_Supplied text_

The author, a retired U.S. Army colonel, draws upon many years of firsthand
observation of Arab armies in training to reach conclusions about the ways
in which they go into combat. His findings derive from personal experience
with Arab military establishments in the capacity of U.S. military attaché
and security assistance officer, observer officer with the British-officered
Trucial Oman Scouts (the security force in the emirates prior to the
establishment of the UAE), as well as some thirty years of study of the
Middle East.

In this report, Col. Norvell Tex de Atkine observes that the fault is not
with the fighting spirit of the Arab soldier, but with the senior officer
corps. He writes: “A regular Jordanian army infantry company, for example is
man-for-man as good as a comparable Israeli company; at battalion level,
however, the coordination required for combined arms operations, with
artillery, air, and logistics support, is simply absent.”

Read and reflect.

_Supplied material_
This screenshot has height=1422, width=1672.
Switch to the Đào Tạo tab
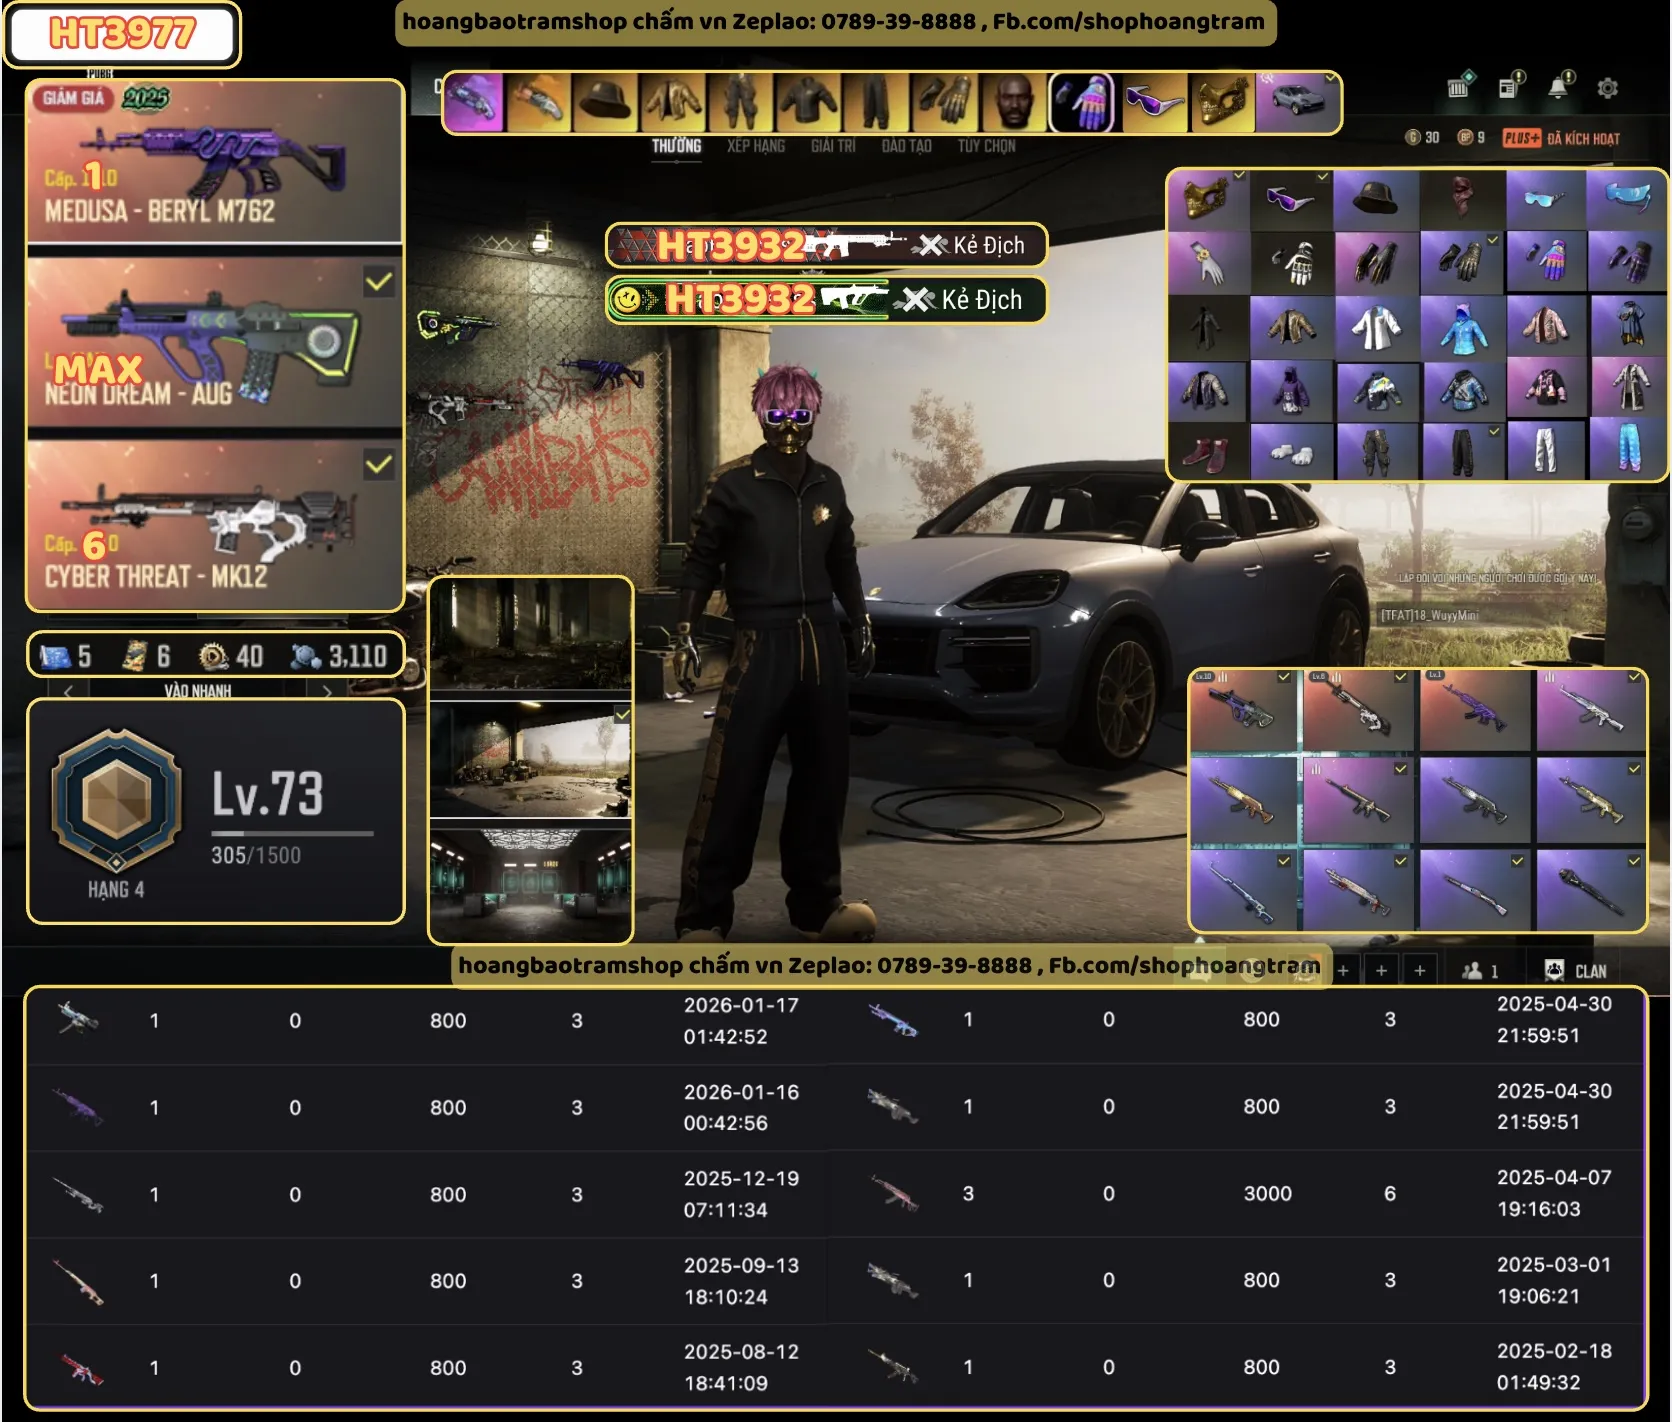(x=906, y=146)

_Written exercise_
In the text on Arab armies, where does de Atkine say the fault lies?

_Exercise result_
With the senior officer corps, not with the fighting spirit of the Arab soldier.